Shima Seiki's fiscal year ending March saw a significant increase in net profits due to foreign exchange gains from the weak yen, despite a decrease in sales.

May 7, 2013
Shima Seiki Mfg. Co., Ltd. announced its consolidated financial results for the fiscal year ending March 2013 on the 1st. Sales fell 6.3% year-on-year to ¥34.97 billion. While the company recorded an operating profit of ¥883 million last year, it posted an operating loss of ¥508 million this fiscal year.

In addition to the decline in sales, a decrease in flat knitting machine production pushed down the gross profit margin. Meanwhile, the rapid correction of the yen's appreciation since the beginning of this year resulted in a foreign exchange gain of ¥3.119 billion. While the company posted an operating loss of ¥212 million last fiscal year, this fiscal year saw an operating profit of ¥4.168 billion. As a result, net income for the fiscal year was ¥1.754 billion, significantly exceeding the net loss of ¥642 million in the previous fiscal year.

In our core flat knitting machine business, sales in our key markets of China and Europe were sluggish due to unstable global economic trends until the first half of the third quarter. On the other hand, major Hong Kong knitwear manufacturers increased production of products for Europe and the United States, resulting in a sharp increase in sales in the fourth quarter. Turkish manufacturers, which serve as production bases for Europe and Russia, also expanded capital investment. Sales of computerized flat knitting machines grew steadily.
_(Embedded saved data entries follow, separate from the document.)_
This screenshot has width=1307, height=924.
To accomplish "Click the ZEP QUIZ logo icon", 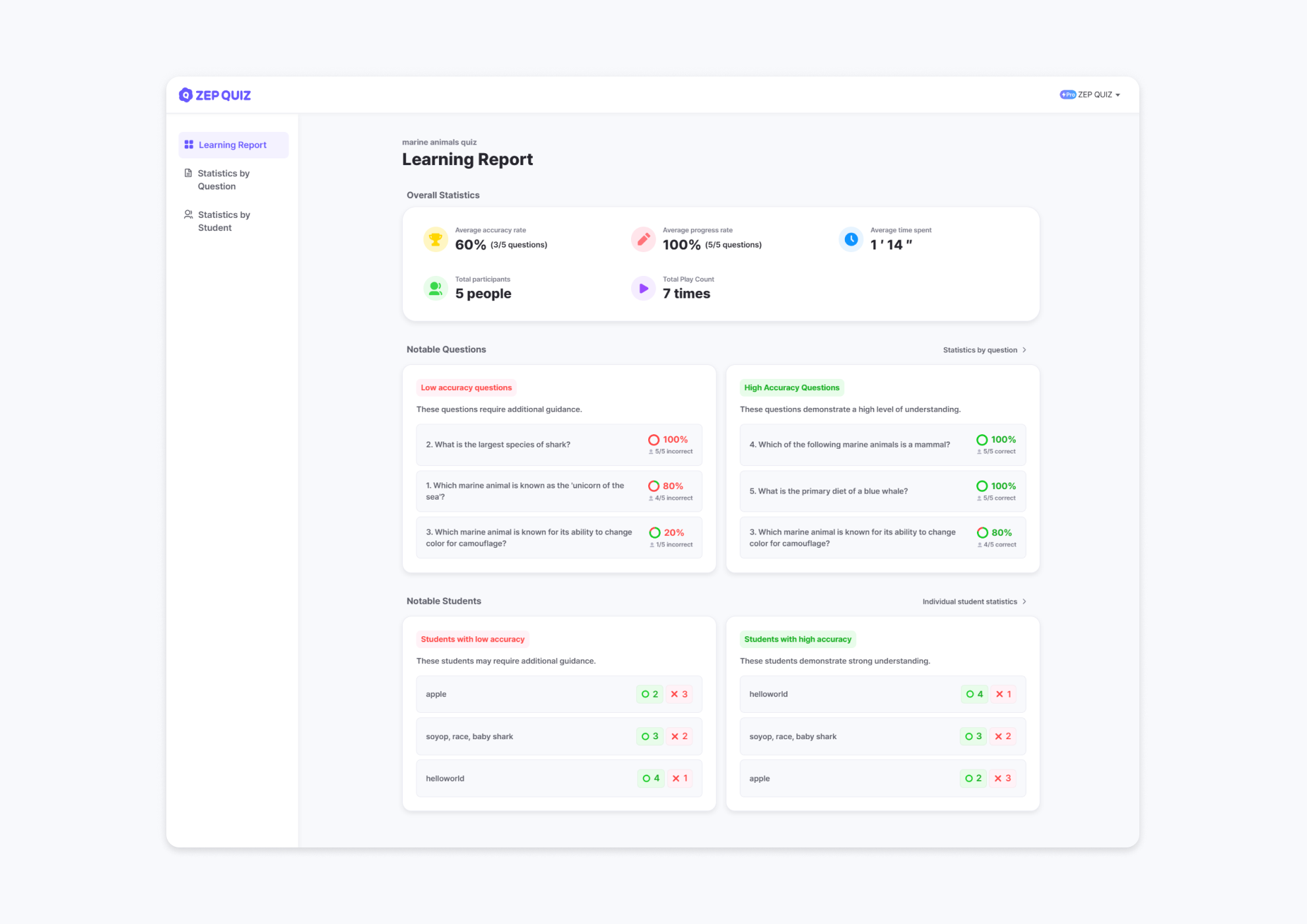I will (185, 95).
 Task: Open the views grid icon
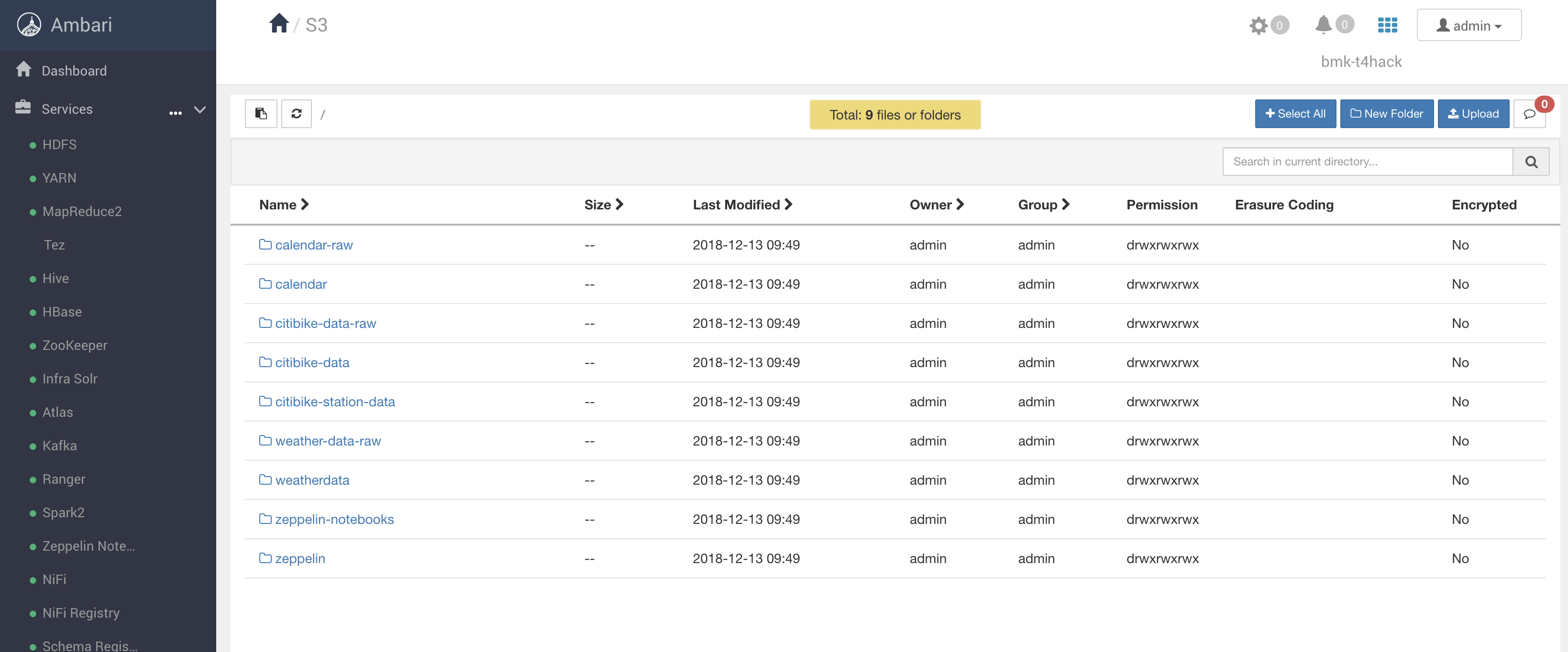click(x=1388, y=25)
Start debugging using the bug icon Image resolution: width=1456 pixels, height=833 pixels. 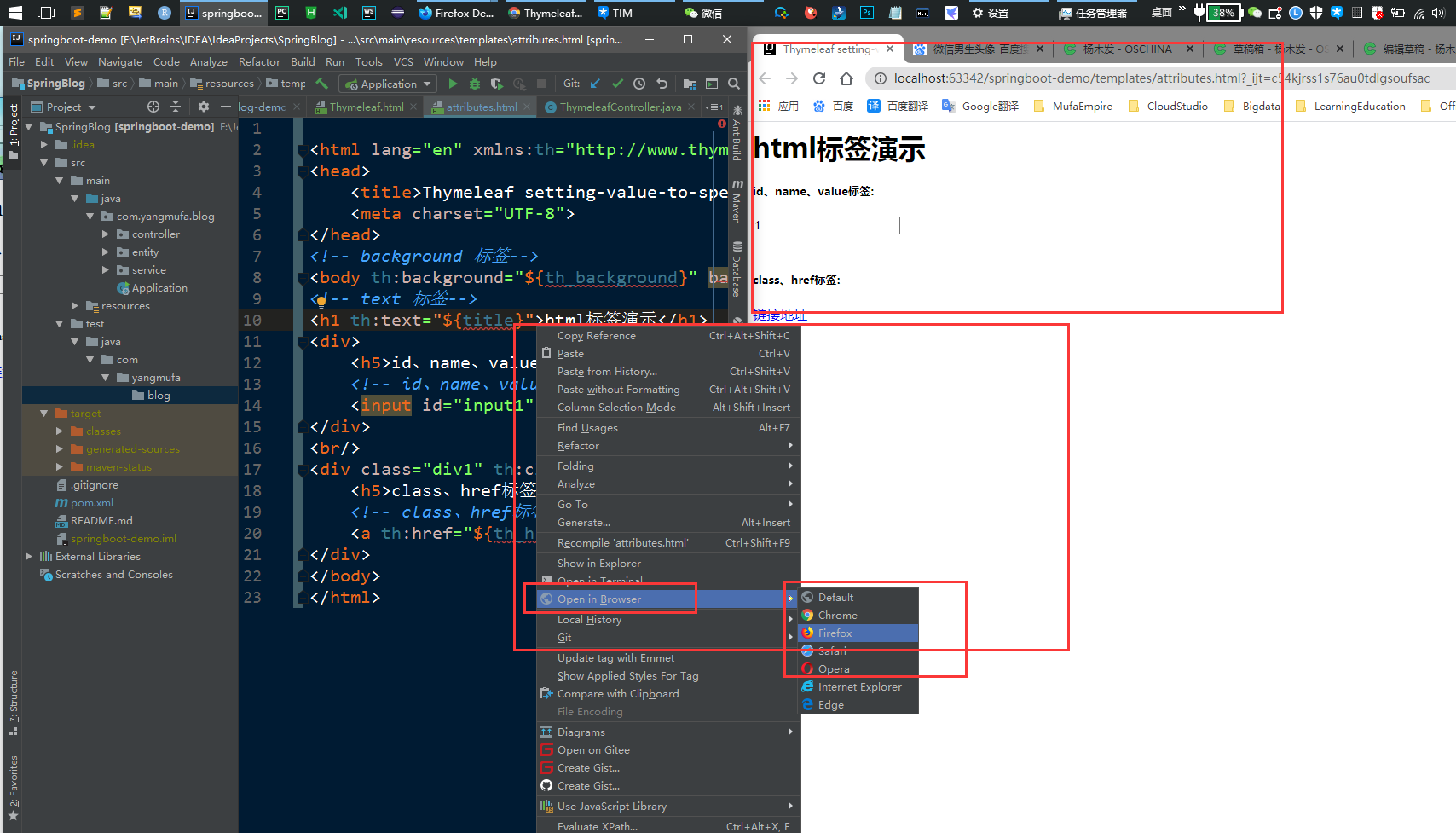pyautogui.click(x=475, y=83)
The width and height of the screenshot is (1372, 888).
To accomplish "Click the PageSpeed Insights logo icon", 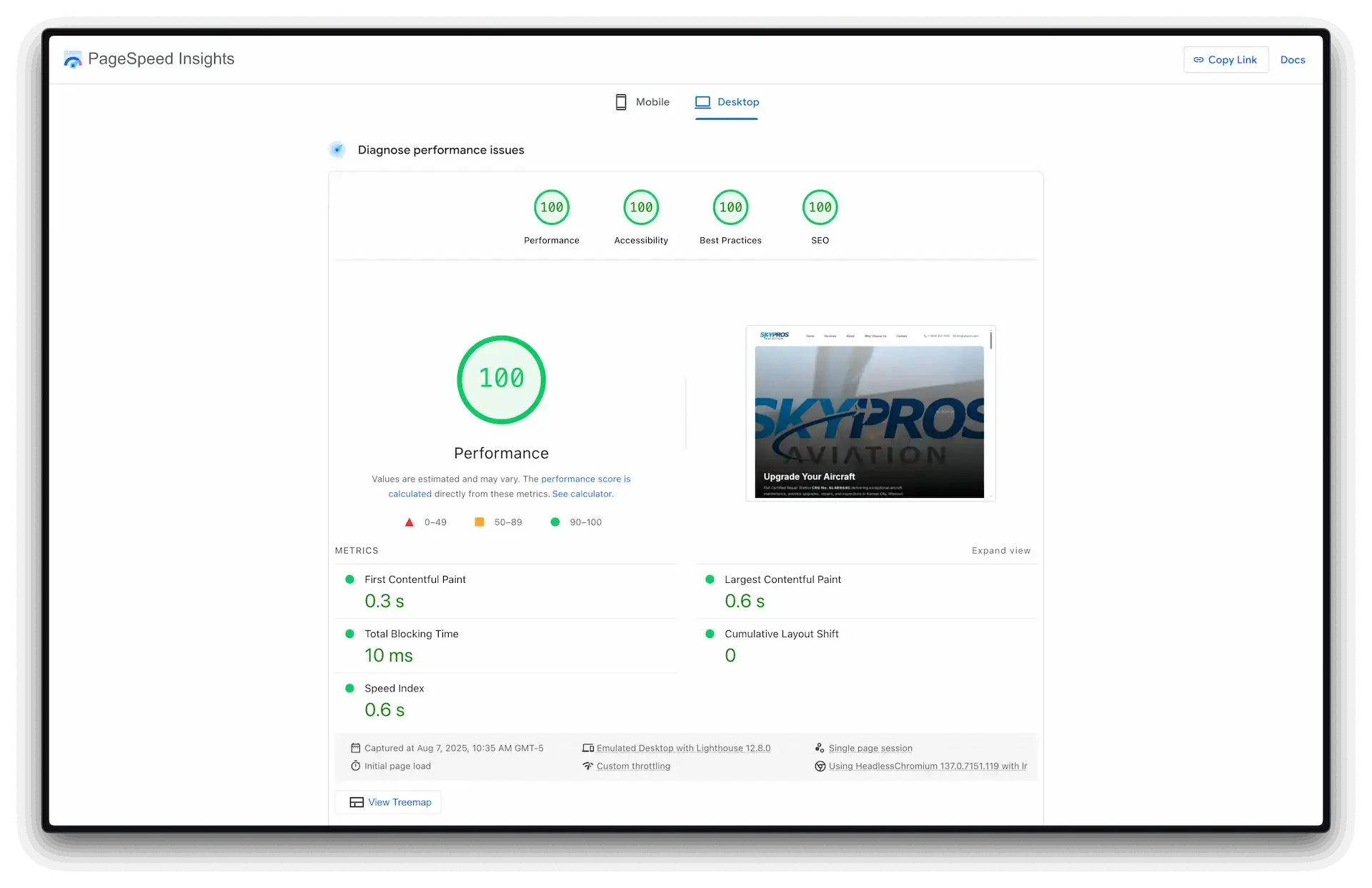I will pos(73,60).
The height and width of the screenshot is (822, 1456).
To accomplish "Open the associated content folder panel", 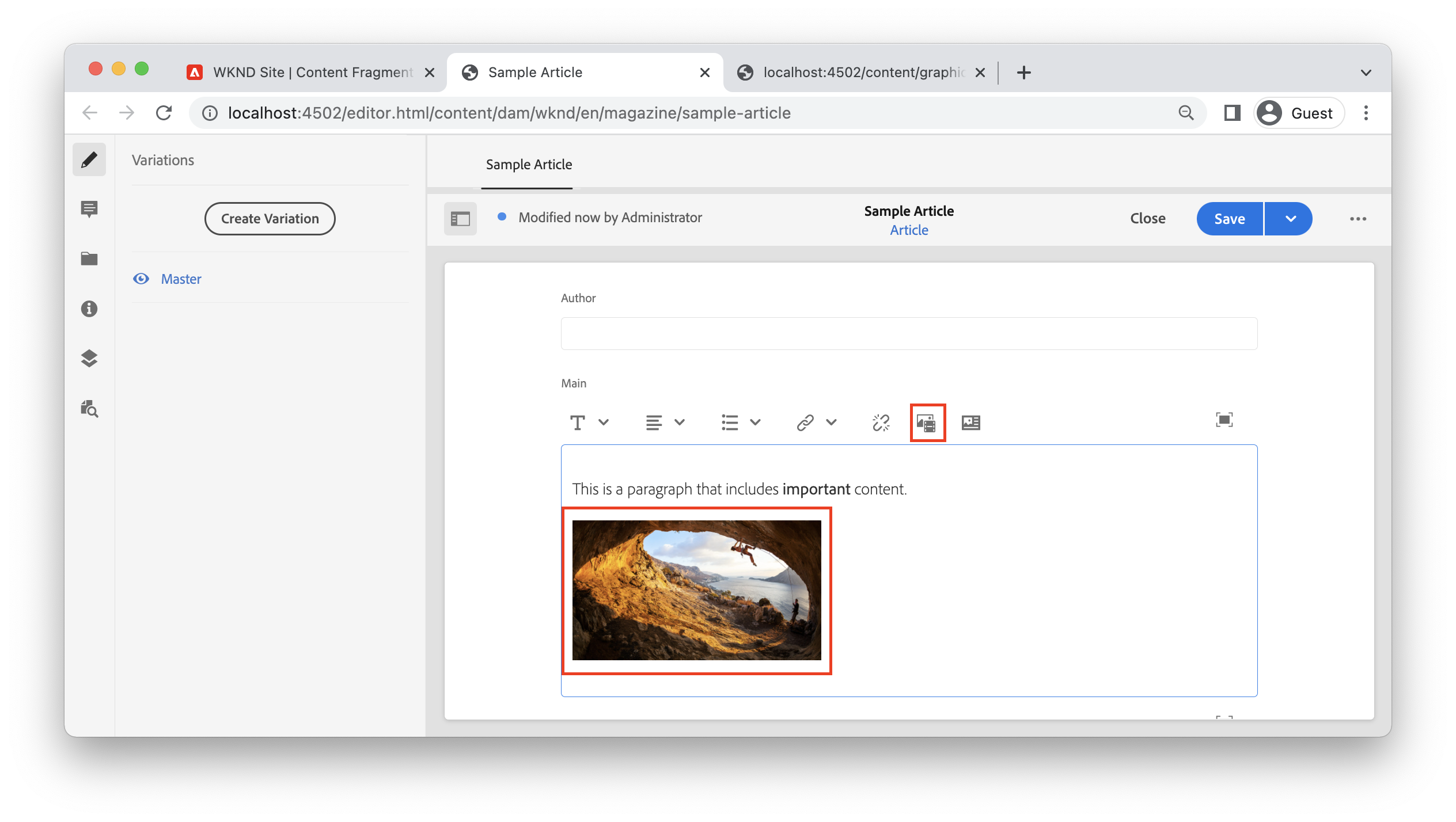I will [x=89, y=258].
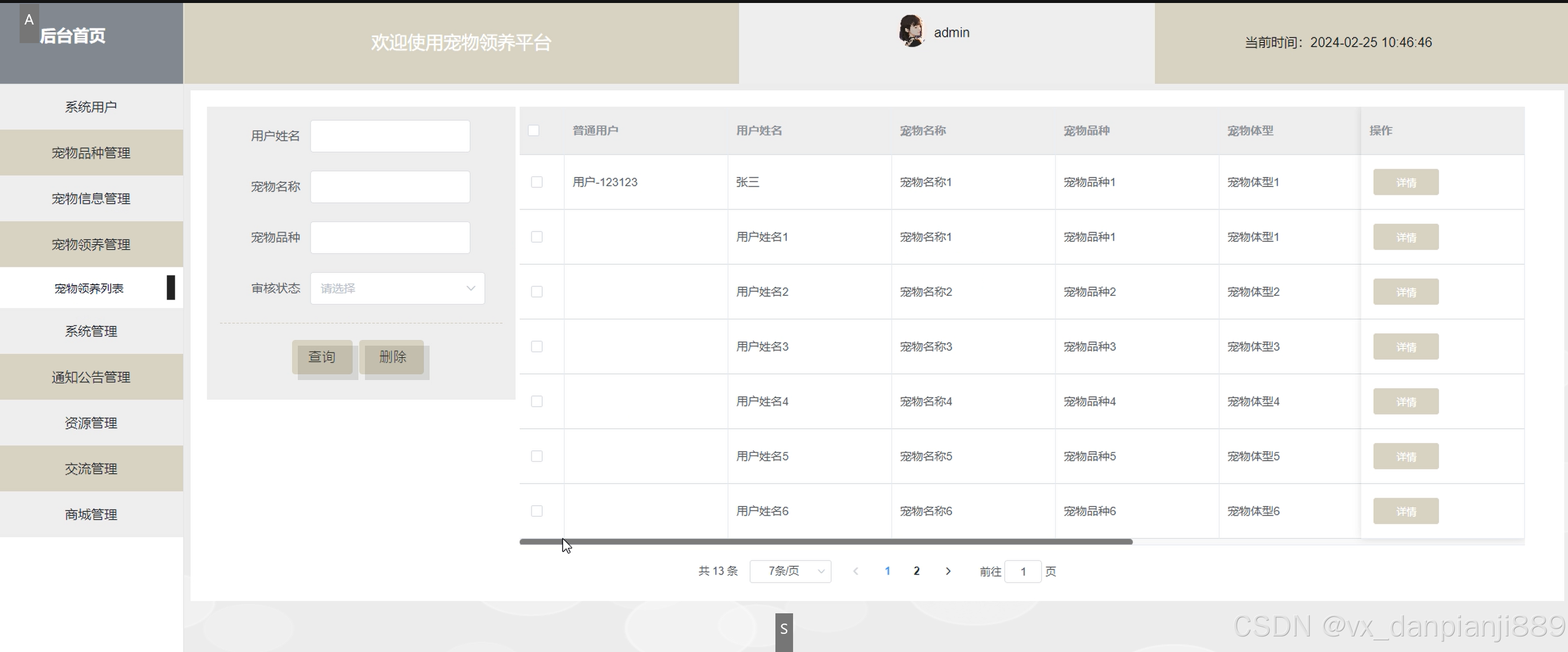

In the domestic market, sales exceeded the previous year's level, boosted by increased capital investment in WHOLEGARMENT flat knitting machines and the trend toward a return of production from China. Sales in our flat knitting machine business fell 6.3% year-on-year to 27.723 billion yen.

For the next fiscal year, we expect demand for equipment upgrades in China and Hong Kong, the main markets for computerized flat knitting machines. We are promoting machine efficiency and high added value, and are shifting to a quality-focused, proposal-based manufacturing approach. The company's performance forecast for the next fiscal year is sales of 47 billion yen, operating profit of 5.7 billion yen, ordinary profit of 6 billion yen, and net profit for the period of 4 billion yen.